What needs to be done: Each line of the listing that includes "legend" should be reported.

Input records:
_ _ _ _ _ _ _
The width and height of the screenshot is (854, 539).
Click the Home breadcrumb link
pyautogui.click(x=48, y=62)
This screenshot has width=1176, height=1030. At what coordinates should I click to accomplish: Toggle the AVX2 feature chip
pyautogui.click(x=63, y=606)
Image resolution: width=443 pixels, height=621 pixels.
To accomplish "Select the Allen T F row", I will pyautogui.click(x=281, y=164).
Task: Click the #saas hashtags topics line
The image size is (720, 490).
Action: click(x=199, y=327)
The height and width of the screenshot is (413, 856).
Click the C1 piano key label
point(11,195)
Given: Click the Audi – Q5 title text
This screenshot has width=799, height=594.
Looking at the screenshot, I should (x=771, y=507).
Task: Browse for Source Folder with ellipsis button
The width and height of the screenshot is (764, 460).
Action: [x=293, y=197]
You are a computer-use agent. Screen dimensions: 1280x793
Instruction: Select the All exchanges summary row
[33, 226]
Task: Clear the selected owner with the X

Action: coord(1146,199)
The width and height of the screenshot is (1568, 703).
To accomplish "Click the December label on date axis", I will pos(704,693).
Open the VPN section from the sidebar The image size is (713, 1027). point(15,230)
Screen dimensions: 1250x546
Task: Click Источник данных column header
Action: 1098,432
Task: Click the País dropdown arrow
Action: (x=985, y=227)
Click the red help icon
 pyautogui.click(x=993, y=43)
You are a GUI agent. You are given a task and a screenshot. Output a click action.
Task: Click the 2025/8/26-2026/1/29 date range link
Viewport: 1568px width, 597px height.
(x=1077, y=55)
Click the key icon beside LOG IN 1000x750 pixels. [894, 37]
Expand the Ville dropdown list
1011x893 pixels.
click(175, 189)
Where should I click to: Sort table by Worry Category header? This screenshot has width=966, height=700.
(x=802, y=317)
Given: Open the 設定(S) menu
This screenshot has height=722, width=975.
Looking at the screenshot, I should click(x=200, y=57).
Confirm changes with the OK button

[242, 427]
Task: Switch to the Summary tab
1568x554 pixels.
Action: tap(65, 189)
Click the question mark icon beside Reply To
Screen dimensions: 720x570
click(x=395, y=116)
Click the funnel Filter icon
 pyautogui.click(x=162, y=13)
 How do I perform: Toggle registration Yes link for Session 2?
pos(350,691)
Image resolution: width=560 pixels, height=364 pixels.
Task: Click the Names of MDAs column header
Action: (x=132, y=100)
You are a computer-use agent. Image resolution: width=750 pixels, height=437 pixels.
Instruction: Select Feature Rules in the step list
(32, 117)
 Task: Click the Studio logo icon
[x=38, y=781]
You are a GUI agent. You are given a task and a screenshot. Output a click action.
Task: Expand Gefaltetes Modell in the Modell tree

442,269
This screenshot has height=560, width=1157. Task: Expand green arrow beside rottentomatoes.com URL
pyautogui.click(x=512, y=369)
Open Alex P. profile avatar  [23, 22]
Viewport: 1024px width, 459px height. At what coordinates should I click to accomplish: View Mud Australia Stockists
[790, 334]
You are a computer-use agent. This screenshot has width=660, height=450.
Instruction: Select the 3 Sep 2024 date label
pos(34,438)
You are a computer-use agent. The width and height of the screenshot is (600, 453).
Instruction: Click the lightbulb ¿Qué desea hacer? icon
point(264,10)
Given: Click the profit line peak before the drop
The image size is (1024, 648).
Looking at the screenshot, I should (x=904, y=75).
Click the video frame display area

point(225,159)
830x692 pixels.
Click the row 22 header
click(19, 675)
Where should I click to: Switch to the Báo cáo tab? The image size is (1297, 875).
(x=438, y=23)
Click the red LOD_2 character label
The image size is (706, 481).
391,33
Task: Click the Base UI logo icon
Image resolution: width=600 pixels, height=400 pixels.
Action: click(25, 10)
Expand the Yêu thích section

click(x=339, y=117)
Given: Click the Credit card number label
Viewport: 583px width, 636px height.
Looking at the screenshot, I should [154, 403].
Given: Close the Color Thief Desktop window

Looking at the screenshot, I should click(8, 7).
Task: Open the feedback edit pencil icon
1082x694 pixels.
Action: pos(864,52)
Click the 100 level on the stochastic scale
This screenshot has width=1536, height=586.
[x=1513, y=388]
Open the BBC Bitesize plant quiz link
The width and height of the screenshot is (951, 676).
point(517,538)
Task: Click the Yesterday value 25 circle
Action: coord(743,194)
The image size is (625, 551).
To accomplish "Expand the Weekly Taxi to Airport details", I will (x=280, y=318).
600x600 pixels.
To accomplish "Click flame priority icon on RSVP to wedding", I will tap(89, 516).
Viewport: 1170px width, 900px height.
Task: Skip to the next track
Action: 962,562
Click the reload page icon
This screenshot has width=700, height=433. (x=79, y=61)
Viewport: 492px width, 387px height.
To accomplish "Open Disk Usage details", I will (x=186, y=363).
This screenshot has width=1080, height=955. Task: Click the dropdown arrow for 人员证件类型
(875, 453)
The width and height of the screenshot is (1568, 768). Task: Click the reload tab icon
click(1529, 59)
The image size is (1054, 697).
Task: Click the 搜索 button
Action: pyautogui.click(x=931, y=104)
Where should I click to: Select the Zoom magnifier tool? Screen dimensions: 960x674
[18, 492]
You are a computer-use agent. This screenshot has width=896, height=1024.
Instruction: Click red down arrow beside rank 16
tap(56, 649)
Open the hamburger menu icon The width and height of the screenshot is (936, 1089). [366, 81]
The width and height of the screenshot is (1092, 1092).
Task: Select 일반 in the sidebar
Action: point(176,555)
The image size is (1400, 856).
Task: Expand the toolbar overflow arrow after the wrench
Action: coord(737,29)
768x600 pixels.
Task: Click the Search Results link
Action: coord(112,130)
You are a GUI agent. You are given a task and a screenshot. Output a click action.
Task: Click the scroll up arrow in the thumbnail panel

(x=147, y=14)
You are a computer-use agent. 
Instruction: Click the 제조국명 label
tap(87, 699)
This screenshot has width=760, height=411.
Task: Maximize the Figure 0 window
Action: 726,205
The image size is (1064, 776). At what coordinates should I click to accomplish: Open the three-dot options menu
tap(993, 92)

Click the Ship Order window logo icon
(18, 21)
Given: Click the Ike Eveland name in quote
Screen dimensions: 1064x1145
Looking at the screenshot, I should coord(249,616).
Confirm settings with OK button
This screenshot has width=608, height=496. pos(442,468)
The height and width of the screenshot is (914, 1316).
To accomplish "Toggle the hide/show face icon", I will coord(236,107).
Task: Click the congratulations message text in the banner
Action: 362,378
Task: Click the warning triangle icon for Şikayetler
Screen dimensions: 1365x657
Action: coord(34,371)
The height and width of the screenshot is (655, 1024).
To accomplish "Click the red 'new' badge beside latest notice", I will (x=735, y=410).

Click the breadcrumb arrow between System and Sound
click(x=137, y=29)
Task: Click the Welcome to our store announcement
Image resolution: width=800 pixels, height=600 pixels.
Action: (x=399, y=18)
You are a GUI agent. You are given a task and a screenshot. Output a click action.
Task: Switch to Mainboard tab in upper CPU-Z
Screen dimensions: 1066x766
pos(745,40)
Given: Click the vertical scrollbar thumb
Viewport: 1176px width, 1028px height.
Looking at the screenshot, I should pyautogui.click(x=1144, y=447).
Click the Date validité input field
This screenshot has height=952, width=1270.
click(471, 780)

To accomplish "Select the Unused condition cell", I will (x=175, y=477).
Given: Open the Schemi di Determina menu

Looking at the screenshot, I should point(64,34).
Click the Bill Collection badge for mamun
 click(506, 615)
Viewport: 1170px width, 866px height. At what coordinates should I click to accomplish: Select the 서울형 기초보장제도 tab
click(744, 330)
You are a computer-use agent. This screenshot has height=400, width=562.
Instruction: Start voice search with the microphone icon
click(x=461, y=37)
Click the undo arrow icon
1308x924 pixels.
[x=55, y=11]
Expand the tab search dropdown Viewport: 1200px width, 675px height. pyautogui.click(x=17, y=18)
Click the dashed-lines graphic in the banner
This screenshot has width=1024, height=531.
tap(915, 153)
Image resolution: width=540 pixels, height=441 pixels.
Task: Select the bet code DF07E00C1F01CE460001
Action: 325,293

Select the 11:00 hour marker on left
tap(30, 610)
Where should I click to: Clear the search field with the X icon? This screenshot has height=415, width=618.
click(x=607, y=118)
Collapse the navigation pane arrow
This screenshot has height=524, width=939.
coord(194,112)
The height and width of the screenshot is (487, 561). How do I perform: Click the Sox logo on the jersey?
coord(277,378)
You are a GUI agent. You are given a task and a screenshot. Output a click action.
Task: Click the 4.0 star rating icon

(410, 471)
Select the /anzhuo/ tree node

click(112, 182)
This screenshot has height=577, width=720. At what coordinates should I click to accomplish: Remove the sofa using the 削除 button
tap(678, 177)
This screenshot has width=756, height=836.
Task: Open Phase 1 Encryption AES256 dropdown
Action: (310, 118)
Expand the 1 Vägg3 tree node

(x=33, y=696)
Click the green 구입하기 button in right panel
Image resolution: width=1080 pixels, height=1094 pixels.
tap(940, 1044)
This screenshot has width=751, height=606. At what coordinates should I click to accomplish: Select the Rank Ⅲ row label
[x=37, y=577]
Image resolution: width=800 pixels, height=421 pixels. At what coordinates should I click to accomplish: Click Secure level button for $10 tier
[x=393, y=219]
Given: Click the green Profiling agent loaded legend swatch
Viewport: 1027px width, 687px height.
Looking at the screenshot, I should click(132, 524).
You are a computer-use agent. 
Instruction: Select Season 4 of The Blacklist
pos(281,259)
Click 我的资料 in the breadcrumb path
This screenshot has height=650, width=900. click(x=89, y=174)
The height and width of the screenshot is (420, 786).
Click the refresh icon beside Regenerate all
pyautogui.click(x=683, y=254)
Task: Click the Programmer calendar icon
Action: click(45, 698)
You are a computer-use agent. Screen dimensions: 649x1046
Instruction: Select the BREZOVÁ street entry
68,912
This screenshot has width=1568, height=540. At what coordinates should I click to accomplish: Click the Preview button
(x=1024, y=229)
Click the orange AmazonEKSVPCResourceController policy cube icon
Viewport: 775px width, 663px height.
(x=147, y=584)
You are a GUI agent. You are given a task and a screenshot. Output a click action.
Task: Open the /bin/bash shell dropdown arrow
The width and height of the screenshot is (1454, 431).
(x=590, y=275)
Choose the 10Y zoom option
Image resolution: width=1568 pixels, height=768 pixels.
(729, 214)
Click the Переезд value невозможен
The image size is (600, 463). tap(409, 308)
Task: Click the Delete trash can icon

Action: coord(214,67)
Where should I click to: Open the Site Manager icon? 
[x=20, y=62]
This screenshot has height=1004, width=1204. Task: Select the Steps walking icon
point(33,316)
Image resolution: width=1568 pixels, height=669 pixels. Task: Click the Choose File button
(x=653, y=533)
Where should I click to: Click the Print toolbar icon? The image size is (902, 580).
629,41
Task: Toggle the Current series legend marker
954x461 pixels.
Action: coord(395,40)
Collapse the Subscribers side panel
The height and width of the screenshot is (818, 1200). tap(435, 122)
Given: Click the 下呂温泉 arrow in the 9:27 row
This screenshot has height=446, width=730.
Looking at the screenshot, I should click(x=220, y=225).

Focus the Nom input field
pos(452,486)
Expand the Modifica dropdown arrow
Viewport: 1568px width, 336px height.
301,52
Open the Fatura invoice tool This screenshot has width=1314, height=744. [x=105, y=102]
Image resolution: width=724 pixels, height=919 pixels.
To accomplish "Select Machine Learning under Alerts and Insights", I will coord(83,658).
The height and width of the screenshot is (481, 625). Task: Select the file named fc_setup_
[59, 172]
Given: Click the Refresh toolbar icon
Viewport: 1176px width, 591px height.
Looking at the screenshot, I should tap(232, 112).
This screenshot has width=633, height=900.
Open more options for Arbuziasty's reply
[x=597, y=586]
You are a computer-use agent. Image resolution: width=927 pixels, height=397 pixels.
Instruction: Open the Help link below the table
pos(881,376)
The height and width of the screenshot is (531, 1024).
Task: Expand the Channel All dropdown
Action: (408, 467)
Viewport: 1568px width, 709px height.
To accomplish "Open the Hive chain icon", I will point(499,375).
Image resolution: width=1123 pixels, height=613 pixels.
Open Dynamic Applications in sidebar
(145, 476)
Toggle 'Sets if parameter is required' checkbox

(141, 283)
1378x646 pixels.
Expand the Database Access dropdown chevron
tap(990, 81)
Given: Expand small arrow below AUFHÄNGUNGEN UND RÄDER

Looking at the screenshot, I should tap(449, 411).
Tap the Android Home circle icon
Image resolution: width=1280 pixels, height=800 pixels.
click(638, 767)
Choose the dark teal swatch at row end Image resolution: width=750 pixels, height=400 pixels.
_ _ _ _ _ _ _
Result for this task:
Given: Click the green Profiling agent loaded legend swatch
Task: Toggle the Current series legend marker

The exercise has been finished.